* EXERCISE AIM:
Lay out the lines from the one containing "What do you see at coordinates (820, 310)" up to and including the one containing "center [379, 348]." as a Markdown table with the columns Row and Line, skipping blank lines and leaving out the pictures.

* RECORDS SHOWN:

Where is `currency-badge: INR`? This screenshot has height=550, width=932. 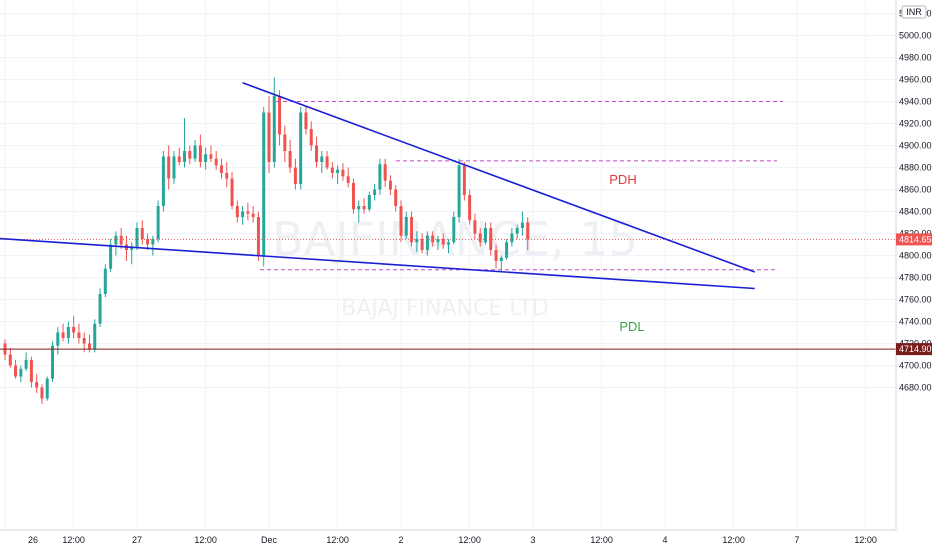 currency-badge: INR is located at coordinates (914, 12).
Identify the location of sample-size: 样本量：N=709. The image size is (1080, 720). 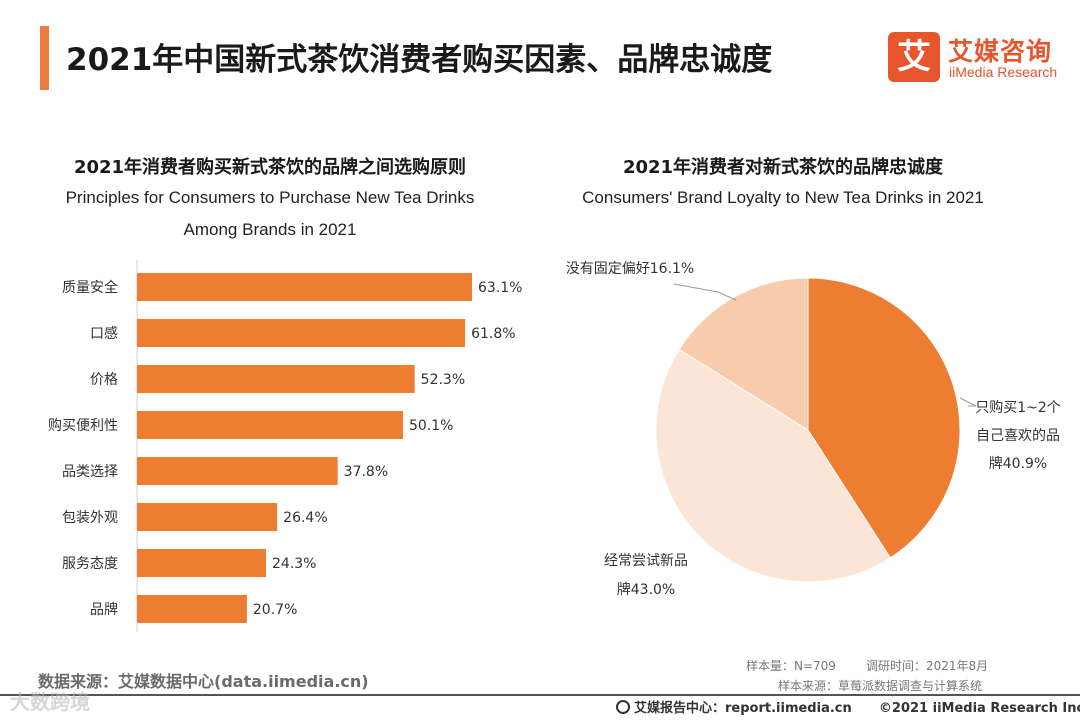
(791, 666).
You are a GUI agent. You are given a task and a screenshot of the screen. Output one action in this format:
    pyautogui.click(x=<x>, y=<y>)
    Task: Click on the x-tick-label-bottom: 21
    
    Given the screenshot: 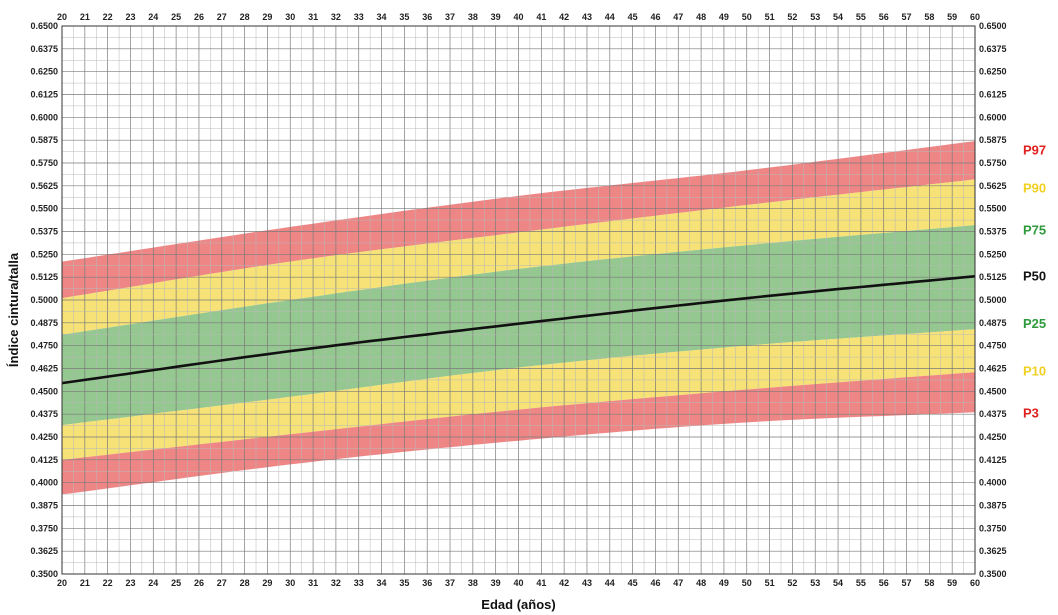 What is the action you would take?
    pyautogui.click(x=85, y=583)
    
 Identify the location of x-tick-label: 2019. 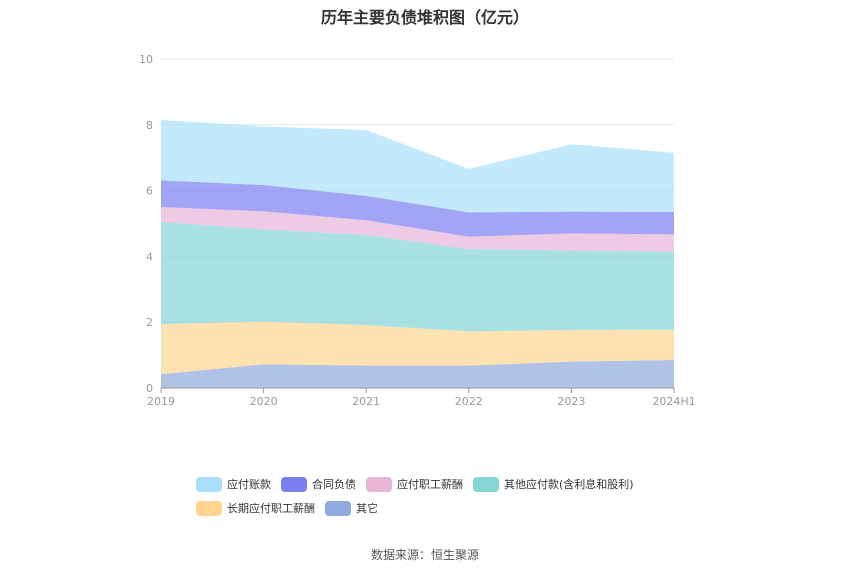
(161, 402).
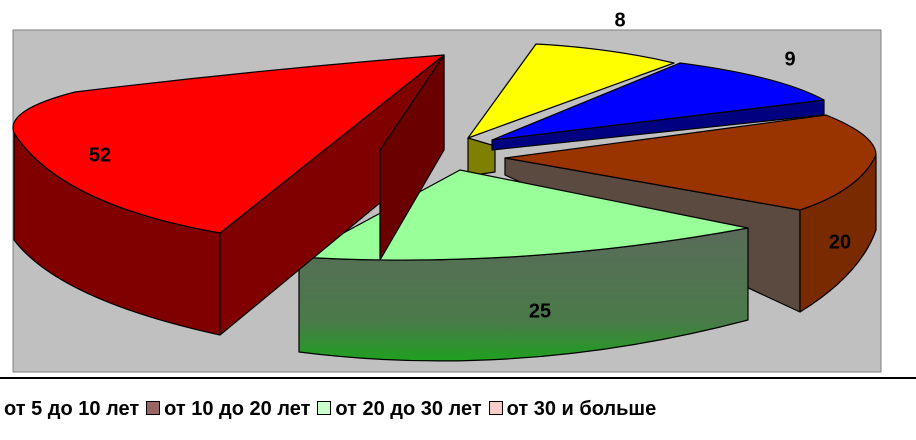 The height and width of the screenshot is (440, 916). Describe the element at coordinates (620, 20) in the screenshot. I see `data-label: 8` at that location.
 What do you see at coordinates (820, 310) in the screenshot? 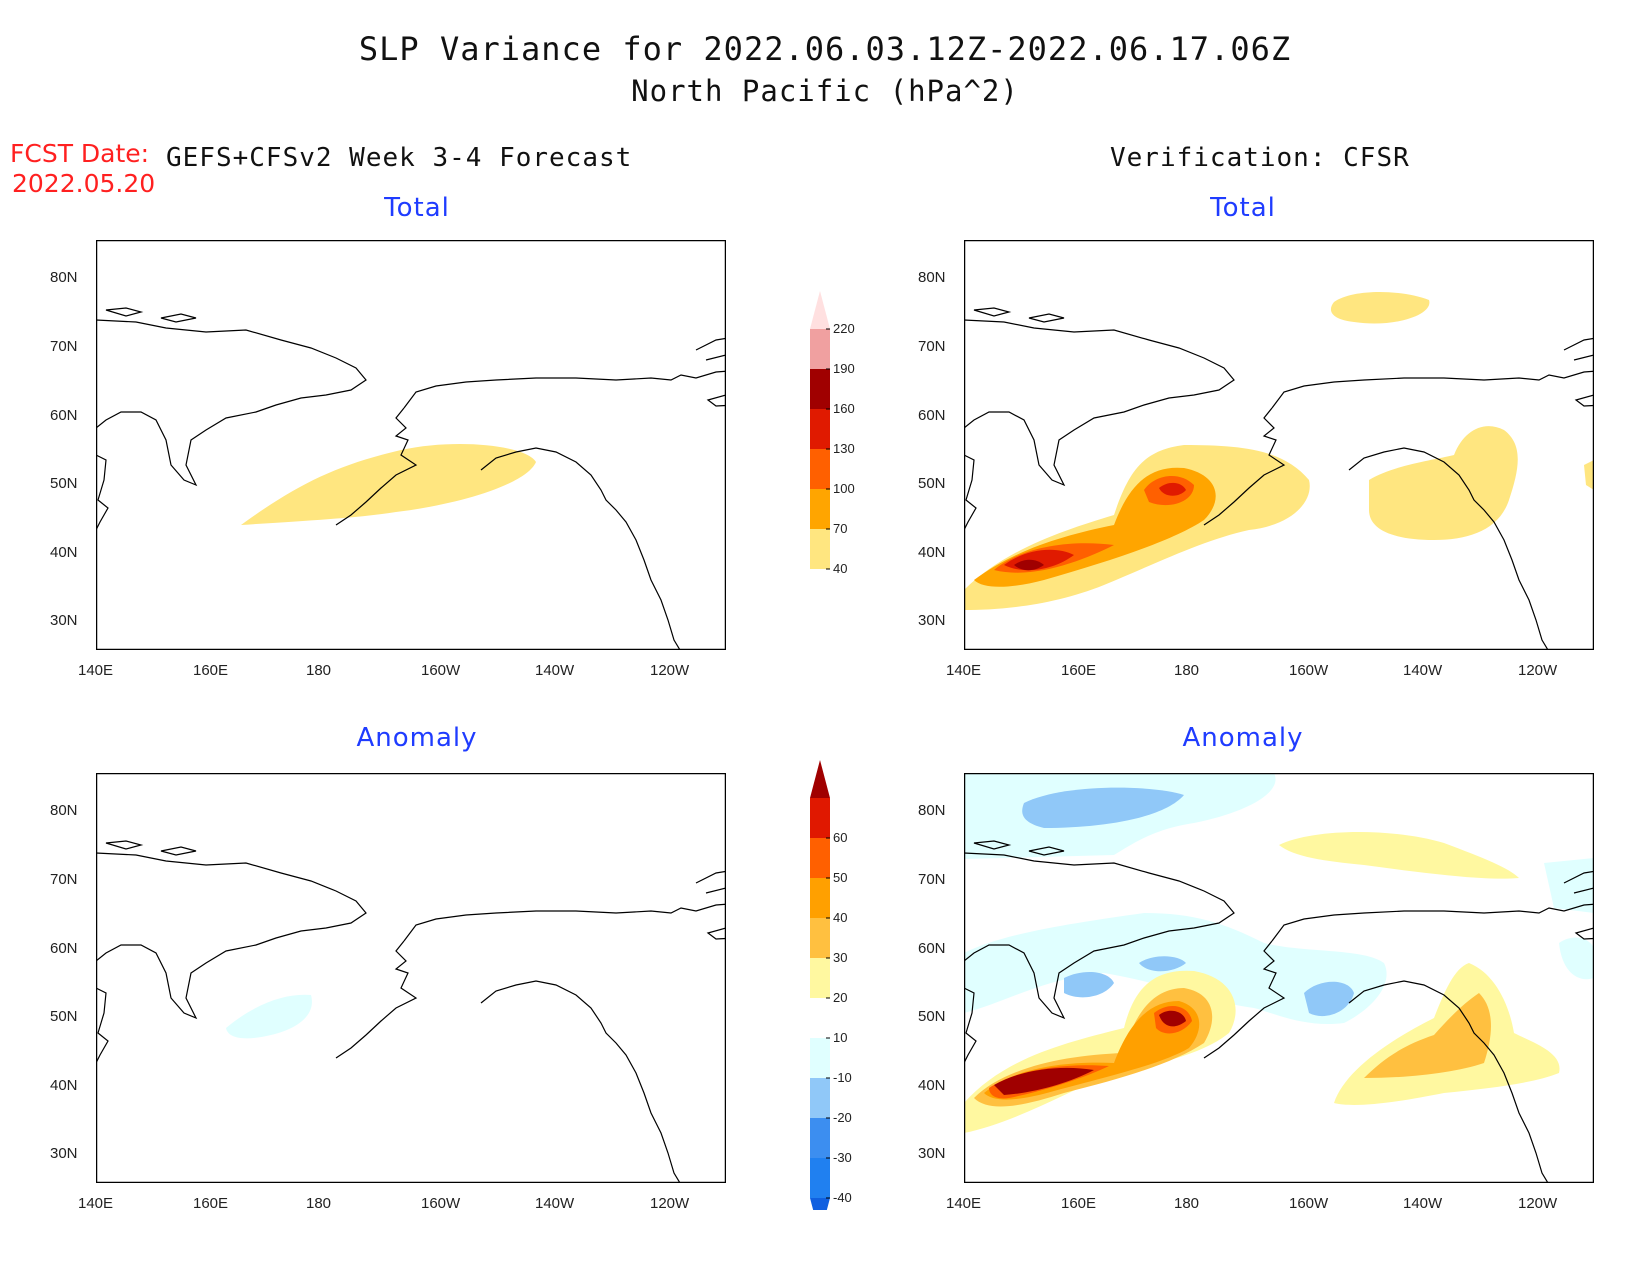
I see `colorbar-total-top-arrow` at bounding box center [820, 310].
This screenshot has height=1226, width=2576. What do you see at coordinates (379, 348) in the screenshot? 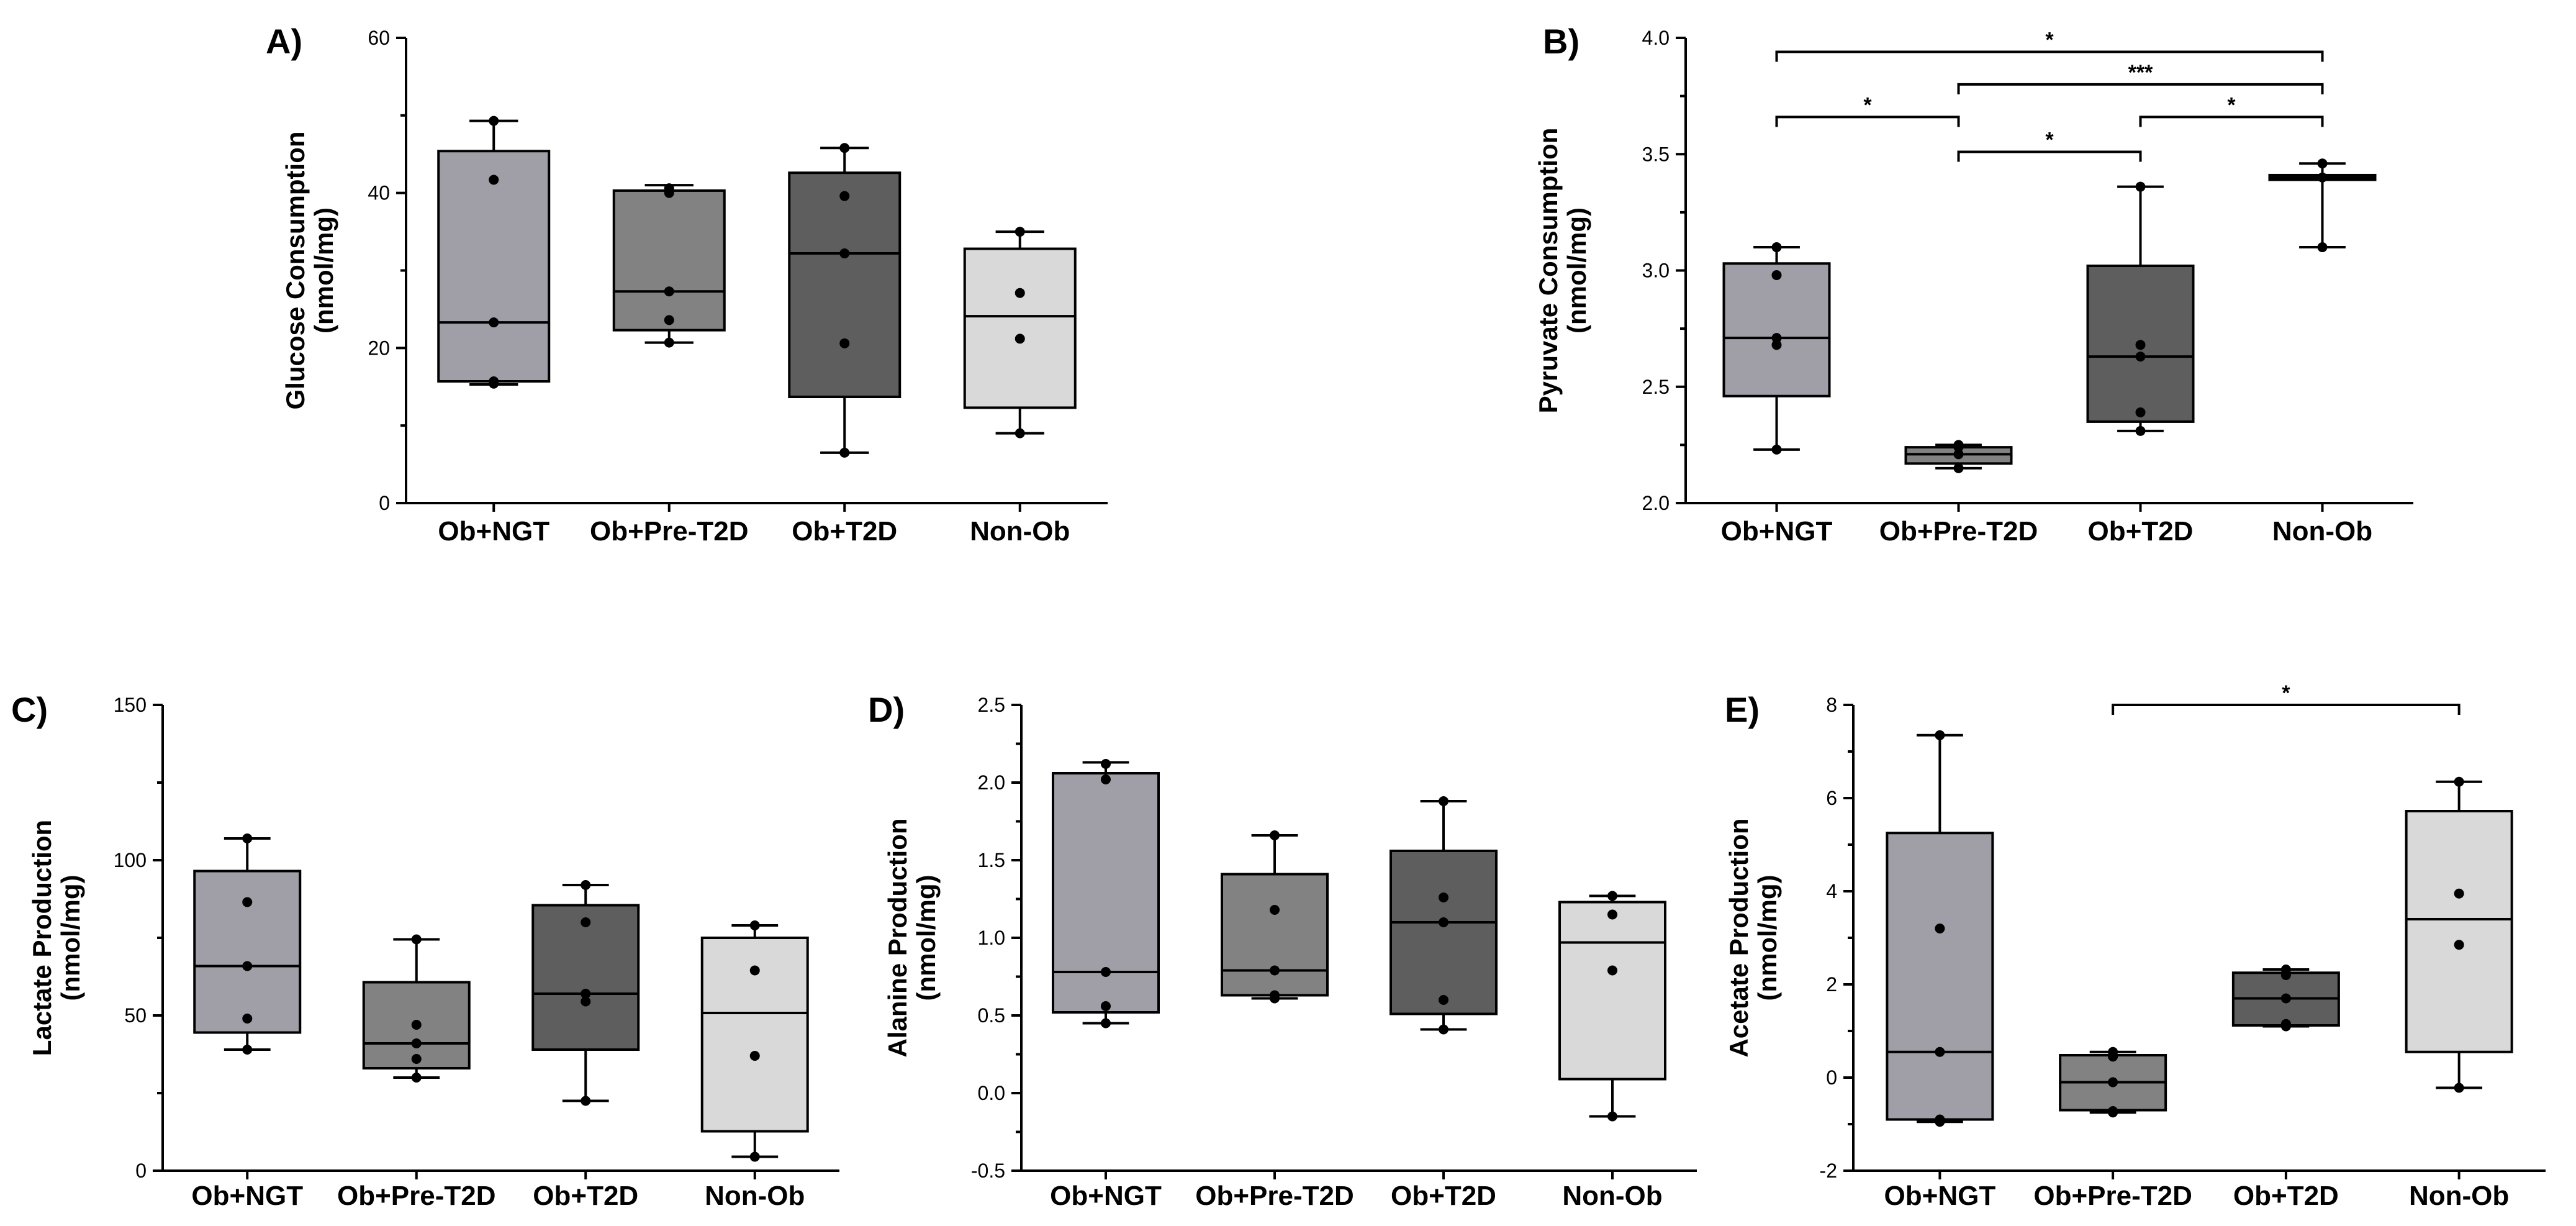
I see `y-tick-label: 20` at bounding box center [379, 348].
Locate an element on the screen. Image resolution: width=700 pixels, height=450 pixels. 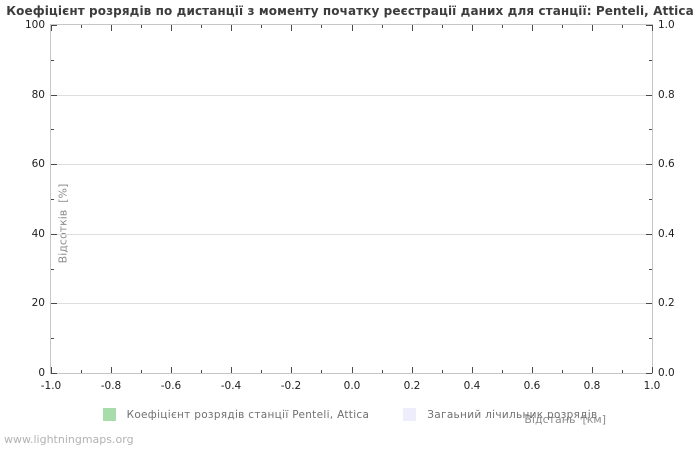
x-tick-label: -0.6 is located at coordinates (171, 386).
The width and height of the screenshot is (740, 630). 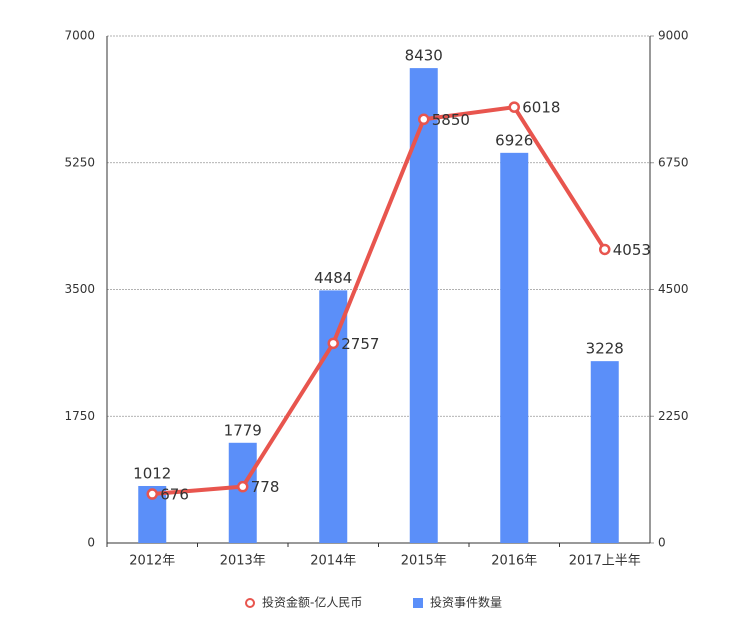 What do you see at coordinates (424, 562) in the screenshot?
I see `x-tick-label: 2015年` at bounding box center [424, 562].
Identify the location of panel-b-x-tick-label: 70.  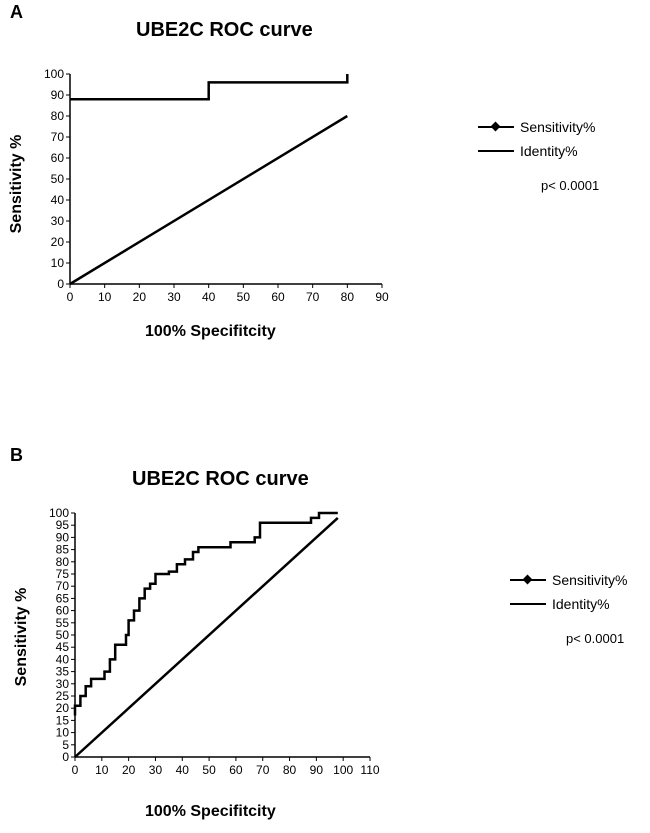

* TASK RESPONSE:
| Row | Line |
|---|---|
| 1 |  What do you see at coordinates (820, 310) in the screenshot?  |
| 2 | I see `colorbar-total-top-arrow` at bounding box center [820, 310]. |
| 3 | This screenshot has height=1226, width=2576. What do you see at coordinates (379, 348) in the screenshot?  |
| 4 | I see `y-tick-label: 20` at bounding box center [379, 348]. |